NEW PENTAGON REPORT RAISES CONCERNS OF CIVIL WAR
The latest Pentagon report on the Iraq war, issued Friday, says that the Sunni Arab insurgency has now been overshadowed by the battle between Shiite and Sunni militias.
That struggle, referred to as the “core conflict”, has the Pentagon quite concerned.
“Conditions that could lead to civil war exist in Iraq, specifically in and around Baghdad, and concern about civil war within the Iraqi civilian population has increased in recent months,” the report stated.
Attacks have increased by 15 percent in the past three months and casualties among Iraqis surged 51 percent. According to the report, the increasing sectarian violence is being fed in part by interference from neighboring Iran and Syria.
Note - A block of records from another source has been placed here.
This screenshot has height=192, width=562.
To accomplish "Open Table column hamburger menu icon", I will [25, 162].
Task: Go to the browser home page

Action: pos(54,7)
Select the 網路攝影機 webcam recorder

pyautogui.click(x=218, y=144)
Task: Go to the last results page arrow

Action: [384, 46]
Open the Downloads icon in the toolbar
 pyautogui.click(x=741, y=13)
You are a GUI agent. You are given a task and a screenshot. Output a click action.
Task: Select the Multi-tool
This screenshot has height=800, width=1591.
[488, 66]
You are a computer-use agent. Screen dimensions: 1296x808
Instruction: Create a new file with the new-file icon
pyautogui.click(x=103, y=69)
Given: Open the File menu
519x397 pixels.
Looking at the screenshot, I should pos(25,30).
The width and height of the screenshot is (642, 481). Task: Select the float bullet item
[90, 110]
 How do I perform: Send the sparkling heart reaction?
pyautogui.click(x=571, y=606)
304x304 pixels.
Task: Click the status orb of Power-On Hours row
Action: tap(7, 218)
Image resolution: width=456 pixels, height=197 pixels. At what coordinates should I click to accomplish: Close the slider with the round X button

Of particular concern is that the militias have become entrenched in various neighborhoods, especially in Baghdad, where they are seen as providers of security as well as basic social services.
The report said the U.S. is currently facing its greatest challenge since the war began in March 2003. “The security situation is currently at its most complex state since the initiation of Operation Iraq Freedom,” it read.
Though notably gloomy in its acknowledgment of the potential for civil war, the report said the current violence does not amount to that just yet and asserted that the momentum toward such a war can be stopped.
But just last week, a statement purportedly from al-Qaida’s Iraqi umbrella group urged Sunnis, who form the majority among the world’s Muslims but a minority in Iraq, to launch a holy war against Shiites.
Many Iraqis fear a divided capital, separated by the Tigris River in the middle as the sectarian boundary, resulting in a Sunni west and a Shiite east. Trying govern under those conditions would be nearly impossible for the fledgling government.